Screen Shot 2017-05-16 at 1.34.04 PM

The above diagram gives a high level breakdown of its footprint. Its broken up into several services:

Core services that all other app services utilize:

  • cell-discovery: Netflix Eureka: Participating services both register on startup and use this to discover the cell-config service (to bootstrap themselves) plus discover any other peer level services they need to talk to.
  • cell-config: spring-cloud-config: Git sourced application configuration (w/ encryption support). Each application connects to this on startup to configure itself.
  • oauth2-provider: All services are configured w/ an OAuth2 client credentials compliant token generation endpoint to authenticate and get tokens that all peer services validate (acting as resource servers)
  • tracing-service: zipkin: All services are instrumented w/ hooks that decorate all outbound http requests (and interpret them upon reception) with zipkin compliant tracing headers to collect call tracing metrics etc. Background threads send this data periodically to the tracing service.
  • cell-event-bus: kafka and spring-cloud-stream: Certain services publish events that other services subscribe to to maintain local caches or react to logic events. This provides a bit looser coupling than direct service to service communication; leveraging Kafka gives us the ability to take advantage of such concepts of consumer groups for different processing requirements. (i.e. all or one)
  • cell-router: Netflix zuul: Router instances provide a single point of access to all application services under a https://router/service-name/ facade (discovered via the discovery service). Upstream data center specific FQDN bound load balancers only need to know about the published ports for the Zuul routers on the swarm cluster to be able to access any application service that is available in CELL.
  • cell-service-1-N: These represent domain specific application services that contain the actual business logic implementation invoked via external callers. Over time, more of these will be added to CELL and this is where the real modularity comes into play. We try to stick to the principle of one specific service per specific business logic use-case.

CELL Security

As noted above, one of the requirements for CELL was that participating services could have data they manage, gated by a generic security ACL system. To fulfill this requirement, one of those domain specific apps is the cell-security service.

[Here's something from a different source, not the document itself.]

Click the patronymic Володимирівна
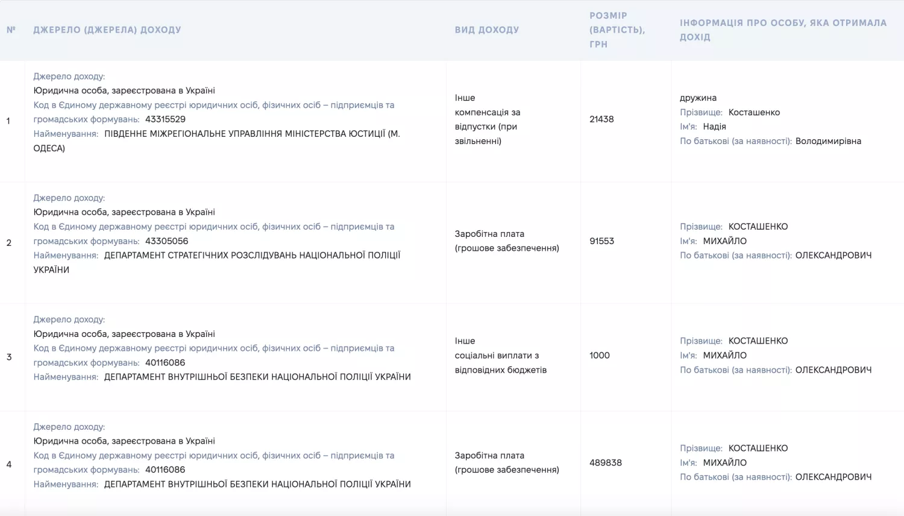(x=828, y=141)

Screen Shot 2017-05-16 at 10.00.34 PM

The cell-security service leverages a common library that both cell-security servers and clients can leverage to fulfill both ends of the contract. The contract being defined via some general modeling (below) and standard server/client REST contracts that can easily be exposed in any new “service” via including the library and adding some spring @[secConfig] annotations in an app’s configuration classes.

  • Securable: a securable is something that can have access to it gated by a SecurityService. Securables can be part of a chain to implement inheritance or any strategy one needs.
  • Accessor: is something that can potentially access a securable
  • ACL: Binds an Accessor to a Securable with a set of Permissions for a given context and optional expression to evaluate against the Securable
  • SecurableLocator: given a securable‘s guid, can retrieve a Securable or a chain of Securables
  • AccessorLocator: given a accessor‘s guid, can retrieve the Accessor
  • AccessorLocatorRegistry: manages information about available AccessorLocators
  • SecurableLocatorRegistry: manages information about available SecurableLocators
  • ACLService: provides access to manage ACLs
  • PrincipalService: provides access to manage Principals
  • LocatorMetadataService: provides access to manage meta-data about Securable|Accessor Locators
  • ACLExpressionEvaluator: evaluates ACL expressions against a Securable
  • SecurityService:  Checks access to a Securable for a requesting Accessor

The model above is expressed via standard REST contracts and interfaces in code, that are to be fulfilled by a combination of default implementations and those customized by individual application CELL services who wish to leverage the security framework. There are also a few re-usable cell-security persistence libraries we created to let services that leverage this to their persist security data (both authoritative and local consumer caches) across various databases (Mongo DB and or JPA etc). As well a another library to hook into streams of security events that flow through CELL’s Kakfa event bus.

Spring Cloud impressions

When I started using Spring Cloud (in the early days of the Brixton release), I developed a love – hate relationship with it. After a few initial early successes with a few simple prototypes I was extremely impressed with the discovery, configuration and abstract “service name” based way of access peer services (via feign clients bound to the discovery services)…. you could quickly see the advantageous to using these libraries to really build a true platform that could scale to N in several different ways and take care of a lot of the boilerplate “microservices” stuff for you.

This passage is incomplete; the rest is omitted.